#### ASSIGNMENT:
Set down the records exactly, and omit any image found in them.

#### PROVIDED INFORMATION:
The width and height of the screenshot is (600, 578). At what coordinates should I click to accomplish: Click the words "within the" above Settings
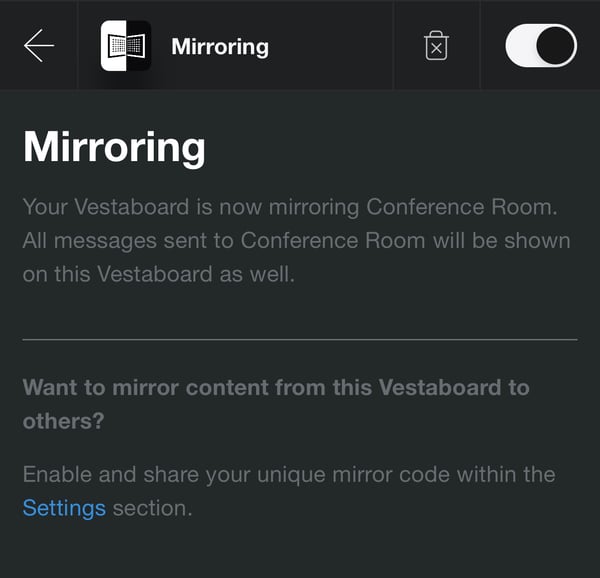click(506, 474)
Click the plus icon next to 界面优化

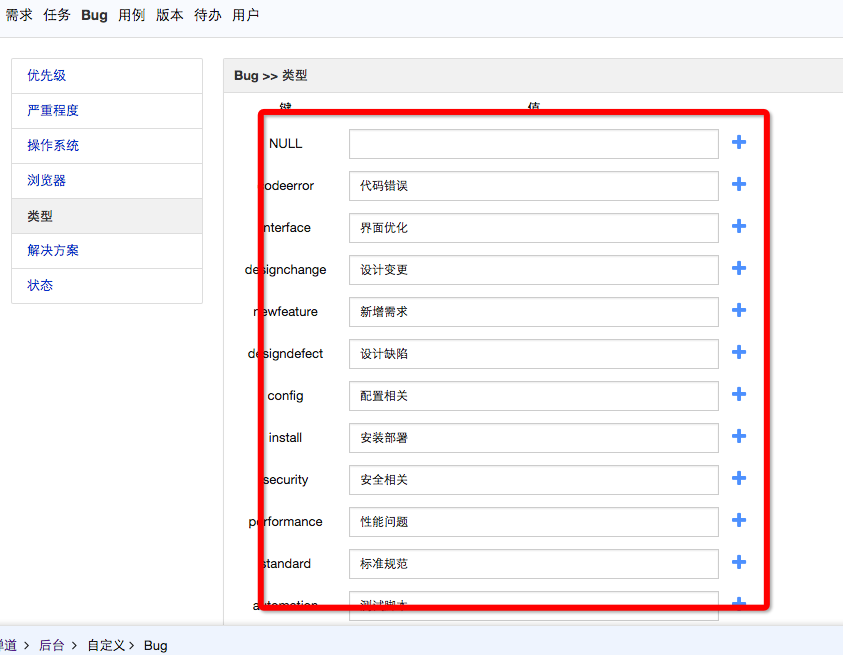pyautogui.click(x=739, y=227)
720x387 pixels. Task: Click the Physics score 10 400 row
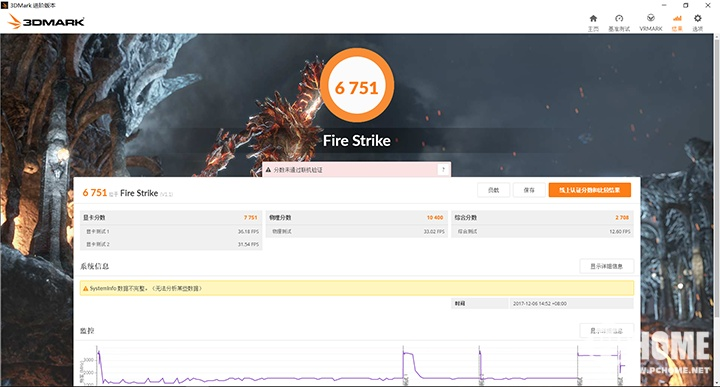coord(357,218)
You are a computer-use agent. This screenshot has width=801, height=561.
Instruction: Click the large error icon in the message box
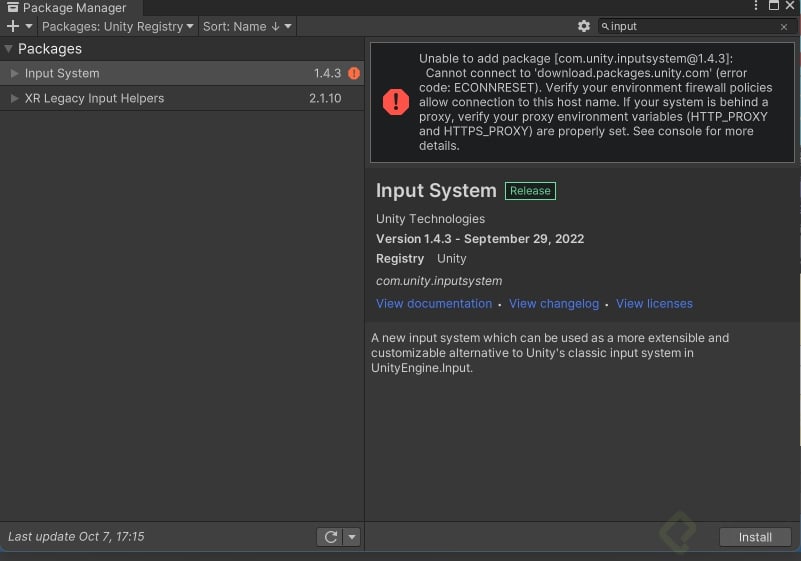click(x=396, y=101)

#### SOLVED EXERCISE:
The width and height of the screenshot is (600, 578). At what coordinates should I click to accomplish: Click the words "within the" above Settings
click(506, 474)
Click the plus icon next to 界面优化

pyautogui.click(x=739, y=227)
720x387 pixels. Task: Click the Physics score 10 400 row
coord(357,218)
You are a computer-use agent. This screenshot has width=801, height=561.
Instruction: Click the large error icon in the message box
click(x=396, y=101)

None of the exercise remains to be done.